▶ _Source data_

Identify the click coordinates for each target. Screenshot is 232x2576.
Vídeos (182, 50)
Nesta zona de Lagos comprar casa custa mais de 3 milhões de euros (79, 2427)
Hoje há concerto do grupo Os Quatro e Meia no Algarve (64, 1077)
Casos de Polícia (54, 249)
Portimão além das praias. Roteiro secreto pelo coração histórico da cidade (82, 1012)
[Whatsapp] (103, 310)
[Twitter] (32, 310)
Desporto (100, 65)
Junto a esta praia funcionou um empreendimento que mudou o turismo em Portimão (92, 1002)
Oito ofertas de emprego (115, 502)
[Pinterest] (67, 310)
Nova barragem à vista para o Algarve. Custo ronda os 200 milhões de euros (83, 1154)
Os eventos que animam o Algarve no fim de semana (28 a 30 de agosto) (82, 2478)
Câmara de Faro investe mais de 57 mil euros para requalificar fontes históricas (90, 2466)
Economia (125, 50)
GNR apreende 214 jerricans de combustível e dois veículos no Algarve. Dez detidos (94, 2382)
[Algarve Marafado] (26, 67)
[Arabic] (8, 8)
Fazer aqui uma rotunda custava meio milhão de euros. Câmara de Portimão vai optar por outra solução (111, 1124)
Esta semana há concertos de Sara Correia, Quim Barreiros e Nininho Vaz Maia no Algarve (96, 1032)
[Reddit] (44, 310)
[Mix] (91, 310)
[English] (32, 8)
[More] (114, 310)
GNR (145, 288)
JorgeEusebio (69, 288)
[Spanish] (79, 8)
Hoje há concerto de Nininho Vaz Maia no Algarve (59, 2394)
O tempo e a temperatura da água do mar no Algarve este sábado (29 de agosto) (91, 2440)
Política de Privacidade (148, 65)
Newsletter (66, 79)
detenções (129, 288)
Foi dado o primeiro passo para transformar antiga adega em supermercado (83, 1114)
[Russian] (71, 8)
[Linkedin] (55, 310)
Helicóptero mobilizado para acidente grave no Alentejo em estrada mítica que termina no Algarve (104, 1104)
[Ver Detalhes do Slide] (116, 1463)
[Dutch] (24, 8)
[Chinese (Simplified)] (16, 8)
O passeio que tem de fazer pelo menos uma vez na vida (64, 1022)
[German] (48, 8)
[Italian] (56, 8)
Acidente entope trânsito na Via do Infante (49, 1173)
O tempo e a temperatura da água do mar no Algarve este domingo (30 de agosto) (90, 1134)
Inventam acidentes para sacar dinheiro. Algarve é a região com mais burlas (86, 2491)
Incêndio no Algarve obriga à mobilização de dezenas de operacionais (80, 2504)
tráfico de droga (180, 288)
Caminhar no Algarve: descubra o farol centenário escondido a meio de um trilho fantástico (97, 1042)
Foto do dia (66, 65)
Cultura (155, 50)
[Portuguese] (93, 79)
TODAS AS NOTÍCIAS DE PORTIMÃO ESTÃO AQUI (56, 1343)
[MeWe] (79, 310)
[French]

▶ _Exercise details_
Make an exact copy of the data above.

▶ _The completed task_
Identify the click coordinates for each target. Screenshot is 232x2576.
Vídeos (182, 50)
Nesta zona de Lagos comprar casa custa mais de 3 milhões de euros (79, 2427)
Hoje há concerto do grupo Os Quatro e Meia no Algarve (64, 1077)
Casos de Polícia (54, 249)
Portimão além das praias. Roteiro secreto pelo coração histórico da cidade (82, 1012)
[Whatsapp] (103, 310)
[Twitter] (32, 310)
Desporto (100, 65)
Junto a esta praia funcionou um empreendimento que mudou o turismo em Portimão (92, 1002)
Oito ofertas de emprego (115, 502)
[Pinterest] (67, 310)
Nova barragem à vista para o Algarve. Custo ronda os 200 milhões de euros (83, 1154)
Os eventos que animam o Algarve no fim de semana (28 a 30 de agosto) (82, 2478)
Câmara de Faro investe mais de 57 mil euros para requalificar fontes históricas (90, 2466)
Economia (125, 50)
GNR apreende 214 jerricans de combustível e dois veículos no Algarve. Dez detidos (94, 2382)
[Algarve Marafado] (26, 67)
[Arabic] (8, 8)
Fazer aqui uma rotunda custava meio milhão de euros. Câmara de Portimão vai optar por outra solução (111, 1124)
Esta semana há concertos de Sara Correia, Quim Barreiros e Nininho Vaz Maia no Algarve (96, 1032)
[Reddit] (44, 310)
[Mix] (91, 310)
[English] (32, 8)
[More] (114, 310)
GNR (145, 288)
JorgeEusebio (69, 288)
[Spanish] (79, 8)
Hoje há concerto de Nininho Vaz Maia no Algarve (59, 2394)
O tempo e a temperatura da água do mar no Algarve este sábado (29 de agosto) (91, 2440)
Política de Privacidade (148, 65)
Newsletter (66, 79)
detenções (129, 288)
Foi dado o primeiro passo para transformar antiga adega em supermercado (83, 1114)
[Russian] (71, 8)
[Linkedin] (55, 310)
Helicóptero mobilizado para acidente grave no Alentejo em estrada mítica que termina no Algarve (104, 1104)
[Ver Detalhes do Slide] (116, 1463)
[Dutch] (24, 8)
[Chinese (Simplified)] (16, 8)
O passeio que tem de fazer pelo menos uma vez na vida (64, 1022)
[German] (48, 8)
[Italian] (56, 8)
Acidente entope trânsito na Via do Infante (49, 1173)
O tempo e a temperatura da água do mar no Algarve este domingo (30 de agosto) (90, 1134)
Inventam acidentes para sacar dinheiro. Algarve é a região com mais burlas (86, 2491)
Incêndio no Algarve obriga à mobilização de dezenas de operacionais (80, 2504)
tráfico de droga (180, 288)
Caminhar no Algarve: descubra o farol centenário escondido a meio de um trilho fantástico (97, 1042)
Foto do dia (66, 65)
Cultura (155, 50)
[Portuguese] (93, 79)
TODAS AS NOTÍCIAS DE PORTIMÃO ESTÃO AQUI (56, 1343)
[MeWe] (79, 310)
[French]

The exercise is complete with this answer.